Media manual

Domain knowledge

This tutorial is a good intro for building some domain knowledge. Bear in mind that the tutorial is rather old, and some ffmpeg functions have become deprecated - but the basics are still valid.

In the FFmpeg base code there is the ffplay.c player - a very good way to see how things are managed. In particular, some newer FFmpeg functions are used, while current pyglet media code still uses functions that have now been deprecated.

Current code architecture

The overview of the media code is the following:


Found in media/sources folder.

Source s represent data containing media information. They can come from disk or be created in memory. A Source ‘s responsibility is to read data into and provide audio and/or video data out of its stream. Essentially, it’s a producer.


One implementation of the StreamingSource is the FFmpegSource. It implements the Source base class by calling FFmpeg functions wrapped by ctypes and found in media/sources/ffmpeg_lib. They offer basic functionalities for handling media streams, such as opening a file, reading stream info, reading a packet, and decoding audio and video packets.

The FFmpegSource maintains two queues, one for audio packets and one for video packets, with a pre-determined maximum size. When the source is loaded, it will read packets from the stream and will fill up the queues until one of them is full. It has then to stop because we never know what type of packet we will get next from the stream. It could be a packet of the same type as the filled up queue, in which case we would not be able to store the additional packet.

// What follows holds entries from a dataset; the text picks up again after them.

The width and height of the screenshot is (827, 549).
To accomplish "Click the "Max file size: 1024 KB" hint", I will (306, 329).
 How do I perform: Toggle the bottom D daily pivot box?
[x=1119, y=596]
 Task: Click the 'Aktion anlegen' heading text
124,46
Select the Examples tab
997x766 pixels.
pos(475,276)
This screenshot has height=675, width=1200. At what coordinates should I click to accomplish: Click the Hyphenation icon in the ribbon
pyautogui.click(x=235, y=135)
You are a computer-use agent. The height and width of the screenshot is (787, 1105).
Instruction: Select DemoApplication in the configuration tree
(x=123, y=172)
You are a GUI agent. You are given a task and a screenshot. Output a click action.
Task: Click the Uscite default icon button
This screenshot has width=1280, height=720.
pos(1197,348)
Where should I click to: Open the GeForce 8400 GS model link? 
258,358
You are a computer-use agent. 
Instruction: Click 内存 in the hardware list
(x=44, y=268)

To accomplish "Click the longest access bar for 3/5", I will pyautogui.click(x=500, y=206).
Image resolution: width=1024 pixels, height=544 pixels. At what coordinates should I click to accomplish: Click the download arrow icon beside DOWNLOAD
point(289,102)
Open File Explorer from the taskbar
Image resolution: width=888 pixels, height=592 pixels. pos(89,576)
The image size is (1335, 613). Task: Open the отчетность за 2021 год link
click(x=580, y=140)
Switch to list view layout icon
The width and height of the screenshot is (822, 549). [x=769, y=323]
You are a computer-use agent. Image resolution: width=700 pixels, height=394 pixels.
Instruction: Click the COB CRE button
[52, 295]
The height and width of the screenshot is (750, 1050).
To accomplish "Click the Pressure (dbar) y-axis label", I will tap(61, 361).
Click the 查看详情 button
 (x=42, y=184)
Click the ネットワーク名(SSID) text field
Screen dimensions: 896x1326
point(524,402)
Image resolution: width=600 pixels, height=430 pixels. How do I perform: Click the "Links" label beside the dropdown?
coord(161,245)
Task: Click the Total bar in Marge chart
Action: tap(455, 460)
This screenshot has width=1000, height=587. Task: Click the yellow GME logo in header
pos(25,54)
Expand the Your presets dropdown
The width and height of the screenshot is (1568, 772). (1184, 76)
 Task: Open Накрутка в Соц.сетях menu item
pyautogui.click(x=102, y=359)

Whenever a Player - a consumer of a source - asks for audio data or a video frame, the Source will pop the next packet from the appropriate queue, decode the data, and return the result to the Player. If this results in available space in both audio and video queues, it will read additional packets until one of the queues is full again.


Found in media/

The Player is the main object that drives the source. It maintains an internal sequence of sources or iterator of sources that it can play sequentially. Its responsibilities are to play, pause and seek into the source.

If the source contains audio, the Player will instantiate an AudioPlayer by asking the SoundDriver to create an appropriate AudioPlayer for the given platform. The AudioDriver is a singleton created according to which drivers are available. Currently supported sound drivers are: DirectSound, PulseAudio and OpenAL.

If the source contains video, the Player has a get_texture() method returning the current video frame.

The player has an internal master clock which is used to synchronize the video and the audio. The audio synchronization is delegated to the AudioPlayer. More info found below. The video synchronization is made by asking the Source for the next video timestamp. The Player then schedules on pyglet event loop a call to its update_texture() with a delay equals to the difference between the next video timestamp and the master clock current time.

When update_texture() is called, we will check if the actual master clock time is not too late compared to the video timestamp. This could happen if the loop was very busy and the function could not be called on time. In this case, the frame would be skipped until we find a frame with a suitable timestamp for the current master clock time.


Found in media/drivers

The AudioPlayer is responsible only for the audio data. It can read, pause, and seek into the Source.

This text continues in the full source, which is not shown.